New research suggests that these markings on objects like this figurine, made of mammoth ivory and representing a lion-human hybrid creature, fall short of constituting written language.

However, its sequential use on these artifacts has been found to display properties similar to those of a writing that emerged much later in ancient Mesopotamia, around 3,300 BC, and which was a precursor to cuneiform writing, one of the oldest known forms of written language.

This suggests remarkable cognitive abilities for such an ancient people. The artifacts date from a time when our species was spreading across Europe, crossing the landscape in bands of hunter-gatherers, after leaving Africa and meeting our close relatives, the Neanderthals, along the way.

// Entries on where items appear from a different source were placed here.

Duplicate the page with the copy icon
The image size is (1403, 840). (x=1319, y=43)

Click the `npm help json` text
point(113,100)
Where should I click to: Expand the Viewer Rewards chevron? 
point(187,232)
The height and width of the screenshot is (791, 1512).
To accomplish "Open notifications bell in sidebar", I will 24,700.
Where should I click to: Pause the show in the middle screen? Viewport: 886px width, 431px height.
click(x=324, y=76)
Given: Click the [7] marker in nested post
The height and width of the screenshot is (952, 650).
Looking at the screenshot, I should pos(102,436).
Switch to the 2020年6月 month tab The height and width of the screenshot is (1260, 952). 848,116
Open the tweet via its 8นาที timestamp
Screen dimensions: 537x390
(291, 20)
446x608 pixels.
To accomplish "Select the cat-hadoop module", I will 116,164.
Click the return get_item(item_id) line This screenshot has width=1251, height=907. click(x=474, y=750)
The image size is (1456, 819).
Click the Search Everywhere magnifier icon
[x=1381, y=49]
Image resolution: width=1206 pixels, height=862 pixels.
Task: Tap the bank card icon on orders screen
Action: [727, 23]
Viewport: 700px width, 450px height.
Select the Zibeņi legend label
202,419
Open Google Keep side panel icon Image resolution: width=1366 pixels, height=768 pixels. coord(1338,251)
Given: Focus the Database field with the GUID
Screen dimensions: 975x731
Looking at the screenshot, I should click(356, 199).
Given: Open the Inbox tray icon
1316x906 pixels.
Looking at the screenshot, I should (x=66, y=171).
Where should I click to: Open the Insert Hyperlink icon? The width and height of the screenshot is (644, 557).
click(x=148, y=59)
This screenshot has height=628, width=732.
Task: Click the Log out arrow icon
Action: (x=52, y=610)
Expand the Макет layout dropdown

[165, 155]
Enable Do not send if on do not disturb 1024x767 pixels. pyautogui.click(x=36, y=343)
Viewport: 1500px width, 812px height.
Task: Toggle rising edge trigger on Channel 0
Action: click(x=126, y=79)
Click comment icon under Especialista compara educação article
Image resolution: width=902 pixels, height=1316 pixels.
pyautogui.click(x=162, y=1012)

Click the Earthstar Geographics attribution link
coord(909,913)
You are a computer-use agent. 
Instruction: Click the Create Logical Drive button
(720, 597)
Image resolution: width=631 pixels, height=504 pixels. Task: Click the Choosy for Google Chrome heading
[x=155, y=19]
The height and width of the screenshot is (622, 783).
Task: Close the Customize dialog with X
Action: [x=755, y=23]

Researchers use the term “sign types” to describe these marks, which include notches, dots, lines, crosses, star shapes, and a few others.

The experts performed a computational analysis of their use in these artifacts to determine a characteristic called “information density,” a concept that refers to the amount of information transmitted per language unit, such as a syllable or, in this case, a sign.

“We could argue that these sequences of signs go beyond the decoration that was aesthetically pleasing to certain people. That is, our statistical results show that these signs were applied selectively and conventionally,” said linguist Christian Bentz of Saarland University in Germany.

Bentz is the lead author of the research published in the scientific journal Proceedings of the National Academy of Sciences.

For example, crosses were found only on tools and animal figurines, but not on human effigies.

The researchers analyzed more than 200 Stone Age artifacts that presented these signs, dated between about 43,000 and 34,000 years ago, from four rock caves in southwestern Germany associated with a culture called Aurignacian.